Task to carry out> Copy out each line below exactly as it appears.
**** Data for the task
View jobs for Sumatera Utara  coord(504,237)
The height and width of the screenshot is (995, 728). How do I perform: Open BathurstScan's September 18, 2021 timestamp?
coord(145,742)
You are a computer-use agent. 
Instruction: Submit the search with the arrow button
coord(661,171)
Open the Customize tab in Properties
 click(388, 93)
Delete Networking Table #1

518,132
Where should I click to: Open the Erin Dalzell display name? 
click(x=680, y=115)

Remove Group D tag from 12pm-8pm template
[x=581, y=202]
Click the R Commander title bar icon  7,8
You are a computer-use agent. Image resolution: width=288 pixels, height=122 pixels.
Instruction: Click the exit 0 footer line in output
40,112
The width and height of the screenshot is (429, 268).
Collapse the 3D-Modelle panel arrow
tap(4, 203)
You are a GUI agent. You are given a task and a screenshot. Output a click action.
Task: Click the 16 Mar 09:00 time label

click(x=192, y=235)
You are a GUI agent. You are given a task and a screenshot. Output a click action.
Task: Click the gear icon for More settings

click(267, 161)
********
Task solution>
View jobs for Sumatera Utara  coord(504,237)
The height and width of the screenshot is (995, 728). How do I perform: Open BathurstScan's September 18, 2021 timestamp?
coord(145,742)
You are a computer-use agent. 
Instruction: Submit the search with the arrow button
coord(661,171)
Open the Customize tab in Properties
 click(388, 93)
Delete Networking Table #1

518,132
Where should I click to: Open the Erin Dalzell display name? 
click(x=680, y=115)

Remove Group D tag from 12pm-8pm template
[x=581, y=202]
Click the R Commander title bar icon  7,8
You are a computer-use agent. Image resolution: width=288 pixels, height=122 pixels.
Instruction: Click the exit 0 footer line in output
40,112
The width and height of the screenshot is (429, 268).
Collapse the 3D-Modelle panel arrow
tap(4, 203)
You are a GUI agent. You are given a task and a screenshot. Output a click action.
Task: Click the 16 Mar 09:00 time label

click(x=192, y=235)
You are a GUI agent. You are given a task and a screenshot. Output a click action.
Task: Click the gear icon for More settings

click(267, 161)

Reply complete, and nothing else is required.